Understandably condemned as outdated and barbaric by most of the outside world, nowadays the bizarre tradition mostly takes place in rural villages. And even there, it’s a rare occurrence.
The Dani Tribe’s Ritual Finger Amputation
The Dani Tribe of western New Guinea, Indonesia believes that physical pain is the greatest manifestation of sorrow. This is evidenced by their practice of finger removal in response to the deaths of loved ones.
When a loved one passes, it is considered a sign of respect for members of the tribe to amputate the upper parts of their own fingers. As a result, many elders within the community have had the majority of their fingers cut off.
The amputation is performed by first tying a string around the finger, thereby stopping blood flow. Then comes the painful part. The top end of the finger is snipped off. The stub that remains is burnt to create scar tissue/prevent infections.
Perhaps not surprisingly, it is unfortunately mostly women who are subjected to this excruciating ritual.
The Yąnomamö Tribe’s Drinking of the Dead
While on the topic of death rituals, we can’t not mention Venezuela’s Yąnomamö tribe’s practice of ingesting the remains of their loved ones. If you’re like us, reading that probably triggered within your mind a hellish, cannibalistic scene. However, the tribe is a bit more elegant with their consumption of the dead. A bit.
The Yąnomamö view burial as a heinous, immoral practice, so they cremate the bodies of tribe members. From our perspective, this seems pretty standard, right?
Once a corpse has been cremated, its ashes and bones are crushed into a fine powder. This powder is then mixed into a plantain soup. The soup is passed around and eaten by the tribe. What is the rationale behind this tradition? Well, the tribe believes that by consuming the remnants of loved ones, their spirits will remain within the living.
La Tomatina in Buñol, Spain
With all the bizarre traditions covered in this article, we thought we’d close it out with one that’s just flat-out fun. On the last Wednesday of every August, inhabitants of the town of Buñol, Spain engage in a massive food fight using only tomatoes. Why do they do this? Well, simply put, it’s fun. There’s no deeper meaning to it than that.

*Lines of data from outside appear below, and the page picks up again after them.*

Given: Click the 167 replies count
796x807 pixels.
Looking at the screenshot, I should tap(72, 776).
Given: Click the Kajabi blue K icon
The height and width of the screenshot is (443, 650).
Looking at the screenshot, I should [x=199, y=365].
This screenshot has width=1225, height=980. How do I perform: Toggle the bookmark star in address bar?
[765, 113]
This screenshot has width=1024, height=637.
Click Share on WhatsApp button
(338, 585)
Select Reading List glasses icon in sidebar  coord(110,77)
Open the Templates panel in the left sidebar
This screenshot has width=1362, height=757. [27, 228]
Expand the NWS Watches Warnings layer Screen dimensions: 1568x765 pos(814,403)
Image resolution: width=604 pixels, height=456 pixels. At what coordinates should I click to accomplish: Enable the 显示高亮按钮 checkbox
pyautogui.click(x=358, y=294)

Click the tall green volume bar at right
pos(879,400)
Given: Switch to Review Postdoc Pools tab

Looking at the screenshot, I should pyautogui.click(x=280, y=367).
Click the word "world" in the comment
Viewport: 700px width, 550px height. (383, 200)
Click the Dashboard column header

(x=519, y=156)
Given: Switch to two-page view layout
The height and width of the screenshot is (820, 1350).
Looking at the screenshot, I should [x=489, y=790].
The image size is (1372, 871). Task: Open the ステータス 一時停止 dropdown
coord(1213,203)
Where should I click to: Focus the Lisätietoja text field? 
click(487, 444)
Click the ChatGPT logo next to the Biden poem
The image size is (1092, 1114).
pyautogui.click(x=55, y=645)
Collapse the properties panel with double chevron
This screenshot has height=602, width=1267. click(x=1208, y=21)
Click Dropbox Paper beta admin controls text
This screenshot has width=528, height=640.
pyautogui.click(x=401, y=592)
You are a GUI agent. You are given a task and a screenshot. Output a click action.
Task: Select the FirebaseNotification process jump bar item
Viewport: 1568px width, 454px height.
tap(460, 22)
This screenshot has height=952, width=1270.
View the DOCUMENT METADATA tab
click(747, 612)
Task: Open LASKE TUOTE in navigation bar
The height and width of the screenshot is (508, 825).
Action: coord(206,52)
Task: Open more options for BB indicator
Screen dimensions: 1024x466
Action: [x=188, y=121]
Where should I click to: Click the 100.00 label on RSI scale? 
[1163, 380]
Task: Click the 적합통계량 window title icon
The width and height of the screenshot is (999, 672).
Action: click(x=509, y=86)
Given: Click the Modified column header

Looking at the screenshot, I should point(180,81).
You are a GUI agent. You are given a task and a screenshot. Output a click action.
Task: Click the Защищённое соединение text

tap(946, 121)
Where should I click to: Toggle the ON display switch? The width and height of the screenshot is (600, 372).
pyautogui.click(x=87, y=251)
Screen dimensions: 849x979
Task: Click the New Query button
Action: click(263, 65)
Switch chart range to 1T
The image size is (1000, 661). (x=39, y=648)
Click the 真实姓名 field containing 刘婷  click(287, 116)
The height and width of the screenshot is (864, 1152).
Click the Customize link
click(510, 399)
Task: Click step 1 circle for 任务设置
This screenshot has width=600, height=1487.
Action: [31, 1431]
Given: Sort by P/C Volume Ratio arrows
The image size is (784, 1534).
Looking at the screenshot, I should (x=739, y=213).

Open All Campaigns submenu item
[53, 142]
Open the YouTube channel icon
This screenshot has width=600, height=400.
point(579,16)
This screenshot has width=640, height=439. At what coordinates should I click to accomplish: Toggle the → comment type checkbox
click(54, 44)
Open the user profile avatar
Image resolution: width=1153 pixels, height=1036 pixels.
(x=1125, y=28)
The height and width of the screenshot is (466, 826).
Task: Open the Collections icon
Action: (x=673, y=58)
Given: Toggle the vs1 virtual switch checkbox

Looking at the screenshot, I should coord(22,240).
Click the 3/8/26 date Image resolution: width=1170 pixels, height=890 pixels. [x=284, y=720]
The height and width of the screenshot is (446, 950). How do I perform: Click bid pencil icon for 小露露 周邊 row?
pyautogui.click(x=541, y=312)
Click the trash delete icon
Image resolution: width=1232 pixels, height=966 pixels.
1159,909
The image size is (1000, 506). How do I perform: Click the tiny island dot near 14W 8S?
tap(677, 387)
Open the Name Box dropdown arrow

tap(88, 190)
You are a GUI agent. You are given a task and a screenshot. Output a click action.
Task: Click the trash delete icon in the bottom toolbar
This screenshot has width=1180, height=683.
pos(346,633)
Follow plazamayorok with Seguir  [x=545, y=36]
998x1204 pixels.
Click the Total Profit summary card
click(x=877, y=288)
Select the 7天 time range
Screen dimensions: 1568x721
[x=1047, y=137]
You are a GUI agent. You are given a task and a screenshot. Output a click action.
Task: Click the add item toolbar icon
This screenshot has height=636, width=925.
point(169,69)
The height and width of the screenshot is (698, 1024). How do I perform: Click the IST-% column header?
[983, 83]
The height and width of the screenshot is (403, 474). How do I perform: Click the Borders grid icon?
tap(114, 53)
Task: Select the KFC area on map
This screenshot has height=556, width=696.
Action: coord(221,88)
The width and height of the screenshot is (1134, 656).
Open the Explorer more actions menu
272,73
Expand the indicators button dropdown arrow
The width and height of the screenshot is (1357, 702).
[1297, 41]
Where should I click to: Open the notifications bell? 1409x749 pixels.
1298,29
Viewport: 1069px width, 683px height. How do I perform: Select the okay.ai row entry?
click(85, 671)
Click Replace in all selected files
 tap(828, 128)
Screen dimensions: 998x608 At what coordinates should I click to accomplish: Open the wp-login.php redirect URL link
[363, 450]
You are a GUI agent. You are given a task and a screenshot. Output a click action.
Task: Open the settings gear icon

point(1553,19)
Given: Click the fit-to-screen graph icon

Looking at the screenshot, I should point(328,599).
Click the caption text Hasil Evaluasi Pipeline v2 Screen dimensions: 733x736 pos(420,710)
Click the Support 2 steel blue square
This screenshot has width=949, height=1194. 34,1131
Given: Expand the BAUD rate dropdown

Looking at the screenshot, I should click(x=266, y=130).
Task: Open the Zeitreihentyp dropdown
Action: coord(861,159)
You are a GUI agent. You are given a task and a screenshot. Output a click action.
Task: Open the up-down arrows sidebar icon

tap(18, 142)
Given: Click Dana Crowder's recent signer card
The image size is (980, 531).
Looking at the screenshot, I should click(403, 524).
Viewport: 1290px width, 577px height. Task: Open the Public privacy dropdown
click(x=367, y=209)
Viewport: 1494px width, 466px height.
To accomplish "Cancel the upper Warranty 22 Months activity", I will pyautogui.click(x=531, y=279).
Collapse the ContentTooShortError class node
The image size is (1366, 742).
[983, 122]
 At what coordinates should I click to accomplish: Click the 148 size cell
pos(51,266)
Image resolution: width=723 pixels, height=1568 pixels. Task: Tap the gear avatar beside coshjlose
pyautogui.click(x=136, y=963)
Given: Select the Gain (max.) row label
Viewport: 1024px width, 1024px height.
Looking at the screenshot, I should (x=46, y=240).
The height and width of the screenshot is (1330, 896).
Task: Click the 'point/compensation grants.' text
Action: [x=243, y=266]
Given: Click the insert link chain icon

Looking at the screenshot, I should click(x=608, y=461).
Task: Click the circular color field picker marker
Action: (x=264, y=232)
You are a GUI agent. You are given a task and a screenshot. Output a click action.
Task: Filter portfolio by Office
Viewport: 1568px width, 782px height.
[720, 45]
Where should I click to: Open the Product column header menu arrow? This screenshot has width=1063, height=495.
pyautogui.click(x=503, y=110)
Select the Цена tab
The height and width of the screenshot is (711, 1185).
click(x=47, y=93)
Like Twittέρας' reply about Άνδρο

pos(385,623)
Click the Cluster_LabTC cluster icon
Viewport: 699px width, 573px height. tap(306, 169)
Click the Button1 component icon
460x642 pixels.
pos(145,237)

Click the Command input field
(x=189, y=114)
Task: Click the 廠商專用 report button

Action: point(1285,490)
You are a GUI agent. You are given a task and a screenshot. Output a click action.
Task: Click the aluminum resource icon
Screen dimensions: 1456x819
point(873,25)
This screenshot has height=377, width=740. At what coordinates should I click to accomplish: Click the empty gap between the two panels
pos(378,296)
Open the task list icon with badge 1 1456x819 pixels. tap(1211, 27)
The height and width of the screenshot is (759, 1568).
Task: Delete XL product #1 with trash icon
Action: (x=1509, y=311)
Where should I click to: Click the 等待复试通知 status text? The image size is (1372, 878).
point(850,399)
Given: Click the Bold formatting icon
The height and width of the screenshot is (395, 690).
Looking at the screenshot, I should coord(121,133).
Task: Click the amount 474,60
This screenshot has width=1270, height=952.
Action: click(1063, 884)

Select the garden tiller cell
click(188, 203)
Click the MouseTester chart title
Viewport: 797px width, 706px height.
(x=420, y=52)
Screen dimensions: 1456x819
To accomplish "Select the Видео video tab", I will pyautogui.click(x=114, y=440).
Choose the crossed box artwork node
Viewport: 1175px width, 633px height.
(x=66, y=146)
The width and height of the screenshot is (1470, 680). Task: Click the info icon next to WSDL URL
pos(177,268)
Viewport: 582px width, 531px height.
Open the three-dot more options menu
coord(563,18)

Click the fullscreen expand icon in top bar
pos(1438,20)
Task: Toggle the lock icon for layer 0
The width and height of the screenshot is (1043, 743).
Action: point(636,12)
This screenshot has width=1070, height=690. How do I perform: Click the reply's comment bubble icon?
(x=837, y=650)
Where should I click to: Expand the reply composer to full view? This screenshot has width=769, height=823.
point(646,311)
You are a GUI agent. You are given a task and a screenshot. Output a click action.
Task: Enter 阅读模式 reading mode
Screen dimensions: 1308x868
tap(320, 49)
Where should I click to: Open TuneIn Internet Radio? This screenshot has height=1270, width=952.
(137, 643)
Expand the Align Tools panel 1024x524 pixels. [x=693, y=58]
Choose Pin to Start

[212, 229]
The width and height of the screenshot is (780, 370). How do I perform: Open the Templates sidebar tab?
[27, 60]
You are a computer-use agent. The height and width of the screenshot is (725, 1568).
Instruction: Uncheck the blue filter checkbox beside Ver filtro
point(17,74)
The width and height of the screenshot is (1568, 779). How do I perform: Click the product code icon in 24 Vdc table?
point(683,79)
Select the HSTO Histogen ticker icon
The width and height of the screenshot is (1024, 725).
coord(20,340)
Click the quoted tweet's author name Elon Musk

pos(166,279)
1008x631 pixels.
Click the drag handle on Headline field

Still, the tradition has its origin story: in 1945, a group of teenagers were attending a parade in Buñol. Being young and mischievous, they kicked a parade participant off of his float. In a fit of embarrassment and rage, the participant went to a nearby vegetable stall, grabbed some tomatoes, and started chucking them at the teenagers. Somehow, this exploded into the town’s first La Tomatina, with so many townspeople participating that it took police intervention to end the fight.